Here's the thing, Cristina. Life experiences can still be considered for admissions, and applicants can certainly share their stories of overcoming hardship and seizing opportunities. That's still perfectly acceptable. What the Supreme Court has said is unacceptable is more or less having a checkbox for race and giving priority to that.
Personally, as someone who has lived in the U.S. for 35 years since the age of 10, it's infuriating that my race should be paramount. Will it determine whether you value my life or not? Furthermore, it's important to note that there haven't been quotas for the number or types of minorities since the 1978 decision Regents of University of California v. Bakke, so it's ultimately up to the schools to decide how they promote diversity.
Next, Londoño mentioned Harvard grad Jose Coronado's sadness over his belief the ruling will cause lower-income minorities to lose their chance to attend college.
However, income can still be taken into consideration for admissions.

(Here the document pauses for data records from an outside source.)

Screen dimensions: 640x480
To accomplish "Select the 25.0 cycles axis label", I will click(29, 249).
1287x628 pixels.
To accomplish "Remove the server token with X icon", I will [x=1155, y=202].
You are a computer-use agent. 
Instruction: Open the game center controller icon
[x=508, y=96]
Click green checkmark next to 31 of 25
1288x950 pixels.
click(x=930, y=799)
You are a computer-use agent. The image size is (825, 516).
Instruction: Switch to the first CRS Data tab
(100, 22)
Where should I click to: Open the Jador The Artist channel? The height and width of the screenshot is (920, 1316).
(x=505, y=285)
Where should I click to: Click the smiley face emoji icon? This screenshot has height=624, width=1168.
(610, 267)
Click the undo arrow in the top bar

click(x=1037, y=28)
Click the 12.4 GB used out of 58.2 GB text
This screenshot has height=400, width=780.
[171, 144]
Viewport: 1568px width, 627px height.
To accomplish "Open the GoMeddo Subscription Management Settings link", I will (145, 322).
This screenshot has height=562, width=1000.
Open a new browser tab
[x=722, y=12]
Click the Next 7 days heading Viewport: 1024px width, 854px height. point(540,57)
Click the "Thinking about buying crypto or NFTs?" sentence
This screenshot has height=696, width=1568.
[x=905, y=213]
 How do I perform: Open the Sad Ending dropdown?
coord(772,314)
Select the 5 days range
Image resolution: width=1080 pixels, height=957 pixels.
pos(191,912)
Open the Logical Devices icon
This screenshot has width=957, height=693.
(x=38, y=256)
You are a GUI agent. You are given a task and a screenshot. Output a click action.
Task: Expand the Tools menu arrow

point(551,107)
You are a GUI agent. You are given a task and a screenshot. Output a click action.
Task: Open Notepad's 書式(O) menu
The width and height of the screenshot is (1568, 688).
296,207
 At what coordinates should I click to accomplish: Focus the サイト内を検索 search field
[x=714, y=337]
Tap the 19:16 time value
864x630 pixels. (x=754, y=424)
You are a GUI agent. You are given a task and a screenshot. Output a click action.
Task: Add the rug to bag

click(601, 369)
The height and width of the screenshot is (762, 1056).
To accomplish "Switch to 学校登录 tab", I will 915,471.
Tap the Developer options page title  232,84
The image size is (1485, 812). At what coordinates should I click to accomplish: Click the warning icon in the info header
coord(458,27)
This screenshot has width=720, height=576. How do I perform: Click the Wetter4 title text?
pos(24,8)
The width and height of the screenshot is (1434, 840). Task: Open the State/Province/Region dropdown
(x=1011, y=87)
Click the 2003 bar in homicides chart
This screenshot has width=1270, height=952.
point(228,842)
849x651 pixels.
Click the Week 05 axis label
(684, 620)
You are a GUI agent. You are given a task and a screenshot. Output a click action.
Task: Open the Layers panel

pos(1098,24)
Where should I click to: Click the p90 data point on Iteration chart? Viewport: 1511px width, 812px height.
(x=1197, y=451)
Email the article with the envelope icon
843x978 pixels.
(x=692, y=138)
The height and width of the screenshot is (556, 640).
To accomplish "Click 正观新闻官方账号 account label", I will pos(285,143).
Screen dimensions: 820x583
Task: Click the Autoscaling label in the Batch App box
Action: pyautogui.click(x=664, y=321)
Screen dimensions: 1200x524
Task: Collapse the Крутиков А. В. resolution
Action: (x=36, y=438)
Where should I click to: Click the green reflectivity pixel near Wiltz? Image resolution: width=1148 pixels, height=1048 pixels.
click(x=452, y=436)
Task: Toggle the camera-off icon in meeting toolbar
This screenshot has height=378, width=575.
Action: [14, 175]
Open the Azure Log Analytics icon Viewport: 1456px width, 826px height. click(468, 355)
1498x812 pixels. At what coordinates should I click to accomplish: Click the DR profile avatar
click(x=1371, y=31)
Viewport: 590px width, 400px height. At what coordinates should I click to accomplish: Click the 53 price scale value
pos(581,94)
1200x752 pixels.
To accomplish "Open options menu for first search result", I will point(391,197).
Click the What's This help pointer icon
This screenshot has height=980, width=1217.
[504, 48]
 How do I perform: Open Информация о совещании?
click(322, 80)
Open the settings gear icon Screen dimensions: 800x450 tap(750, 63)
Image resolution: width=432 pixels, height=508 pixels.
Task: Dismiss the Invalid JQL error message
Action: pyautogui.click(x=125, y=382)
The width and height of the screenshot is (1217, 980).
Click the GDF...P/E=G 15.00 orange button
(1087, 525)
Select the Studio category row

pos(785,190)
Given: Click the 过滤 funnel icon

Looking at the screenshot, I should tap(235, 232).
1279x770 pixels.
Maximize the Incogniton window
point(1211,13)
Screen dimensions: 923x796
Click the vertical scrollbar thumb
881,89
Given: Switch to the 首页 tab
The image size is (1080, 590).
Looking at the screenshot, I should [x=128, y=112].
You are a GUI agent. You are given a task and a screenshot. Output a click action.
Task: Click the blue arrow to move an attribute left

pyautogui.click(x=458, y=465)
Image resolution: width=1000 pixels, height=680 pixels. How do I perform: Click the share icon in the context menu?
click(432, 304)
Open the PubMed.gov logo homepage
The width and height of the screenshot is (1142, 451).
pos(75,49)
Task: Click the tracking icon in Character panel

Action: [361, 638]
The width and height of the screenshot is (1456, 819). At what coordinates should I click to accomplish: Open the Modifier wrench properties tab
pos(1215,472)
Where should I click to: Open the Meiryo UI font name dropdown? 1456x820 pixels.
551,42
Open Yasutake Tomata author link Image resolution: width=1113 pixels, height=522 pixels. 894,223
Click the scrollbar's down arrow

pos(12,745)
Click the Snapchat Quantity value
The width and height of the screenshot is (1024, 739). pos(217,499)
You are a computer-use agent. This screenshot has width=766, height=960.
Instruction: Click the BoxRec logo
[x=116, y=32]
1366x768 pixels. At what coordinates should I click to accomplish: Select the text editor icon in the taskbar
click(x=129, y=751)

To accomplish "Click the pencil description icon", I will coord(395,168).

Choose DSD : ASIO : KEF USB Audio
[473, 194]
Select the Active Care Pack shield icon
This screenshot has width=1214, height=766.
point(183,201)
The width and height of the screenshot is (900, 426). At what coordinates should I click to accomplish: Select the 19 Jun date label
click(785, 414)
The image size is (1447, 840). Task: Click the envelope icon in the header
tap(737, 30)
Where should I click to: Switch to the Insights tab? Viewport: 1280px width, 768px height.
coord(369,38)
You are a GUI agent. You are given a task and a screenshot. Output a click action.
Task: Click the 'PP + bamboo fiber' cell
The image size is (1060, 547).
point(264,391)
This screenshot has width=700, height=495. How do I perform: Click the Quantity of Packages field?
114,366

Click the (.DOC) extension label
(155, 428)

Therefore,Coronado can rest assured that lower-income minorities will still have a fair opportunity for acceptance:
I spoke with Jose Coronado, a Harvard graduate, and he says he received the news like a punch in the stomach. With great sadness, because he says that thanks to those programs, he was able to go to Harvard, and now his heart aches thinking about minority students who come from poor communities.
So, what's strike three? Well, Londoño echoed the sentiments of the three liberal judges, leaning into the left's pessimistic view toward the country and its Founding. Last time I checked, racism meant making decisions based on the color of one's skin. The Supreme Court's decision prevents race from being a determining factor in admissions.
For the left, it can't be stated enough so they can understand this as clearly as possible: Diversity, as a term, isn't exclusive to one's skin color.